* [SOURCE TEXT]:
*****
As with uncertainty quantification, we utilized the approach suggested here to address imbalance across multiple aspects of data in our own work. The method was used when training MHC binding prediction models to simultaneously weight positive and negative binding examples for each distinct MHC; as well as to address imbalance of total example counts between MHC molecules considered.
Check the rapidly evolving research literature
ML system robustness and safety are currently very active areas of ongoing research, and many alternative pathways to improve performance in the face of data issues are being explored. For instance, predictions or recommendations based on majority populations may be completely irrelevant for a minority group. So Distributionally Robust Optimization (DRO) is one example research domain that aims to optimize task performance of the worst performing sub-population identified in training data. There is also a wealth of strategies that may be useful for specific applications. For example, adversarial training can be useful to encourage models to learn to be insensitive to aspects of data (such as dataset source, assay methodology, age, gender, etc.) one may wish to specifically ignore.
For ML teams, the annual proceedings of NeurIPS are always a fantastic place to begin a review of the latest breadth of available options. In 2021, an entire NeurIPS workshop was devoted to discussing algorithmic fairness and robustness. It is worth repeating that it is highly improbable that any single advancement will be truly sufficient to fully resolve the issue. Which ultimately underscores the importance of transparency on behalf of those developing and deploying ML systems.
*****
* [WHAT TO WORK ON]:
According to the passage on ML robustness, what does Distributionally Robust Optimization (DRO) aim to optimize? The items that follow come from a different source than the passage on ML robustness.

* [LISTED RECORDS]:
*****
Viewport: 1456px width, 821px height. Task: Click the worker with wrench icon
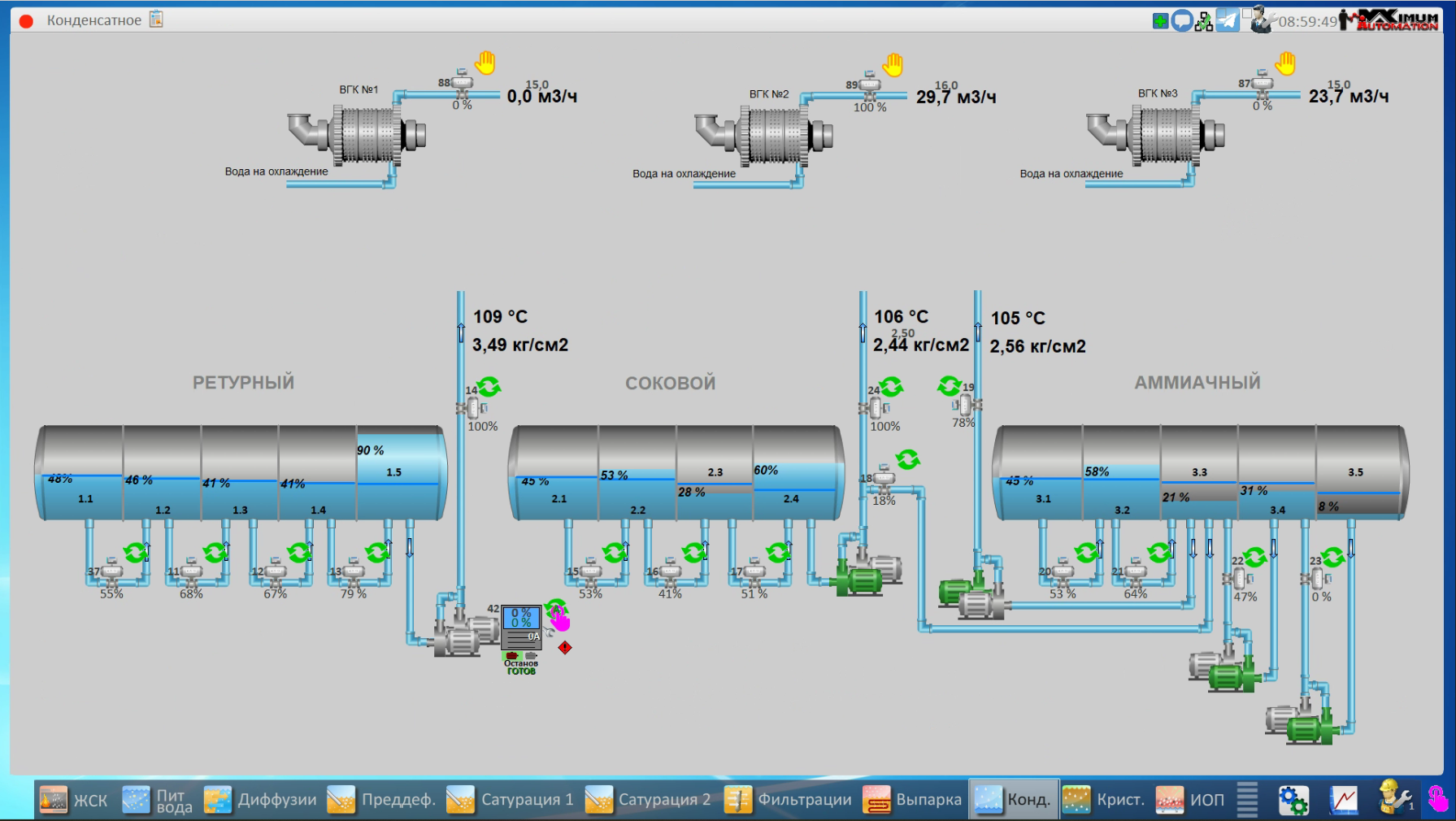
*****
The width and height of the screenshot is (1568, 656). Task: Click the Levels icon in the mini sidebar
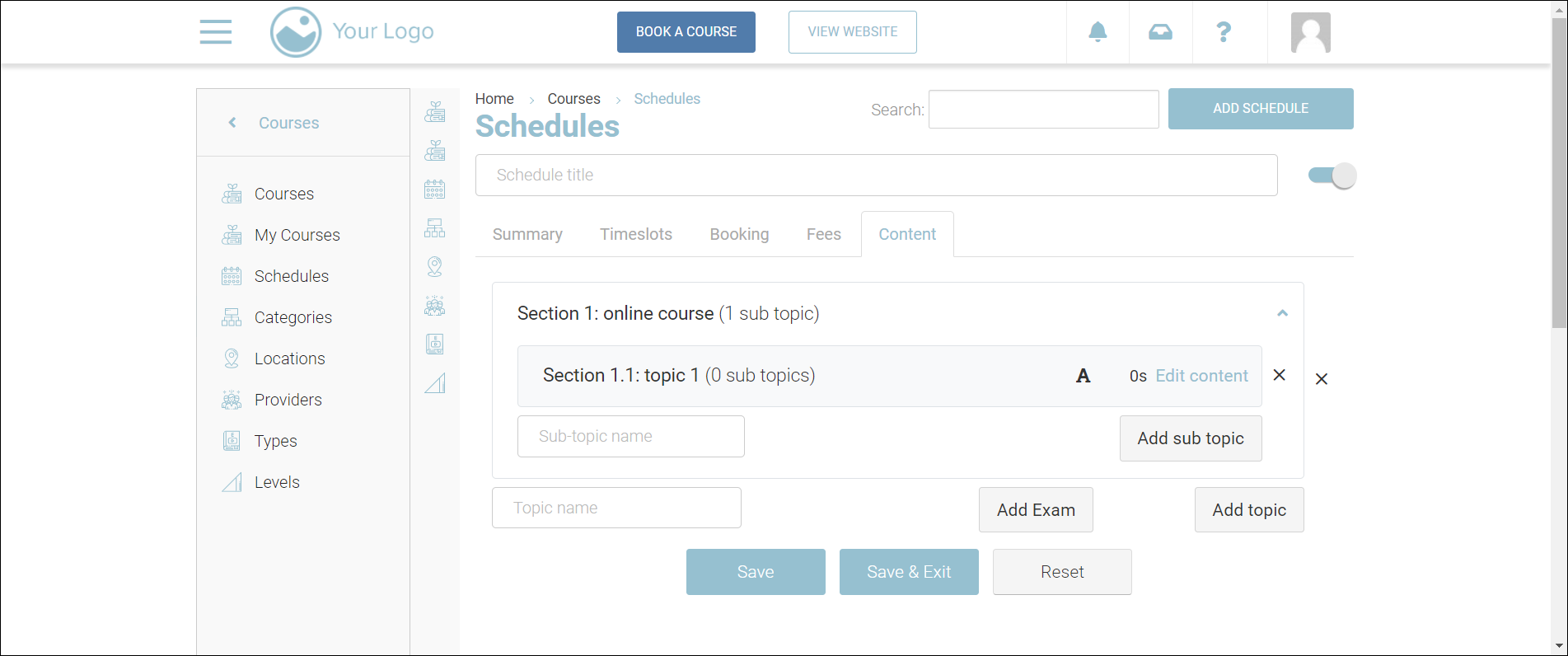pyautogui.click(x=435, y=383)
*****
* [EXERCISE ANSWER]:
It aims to optimize task performance of the worst-performing sub-population identified in training data.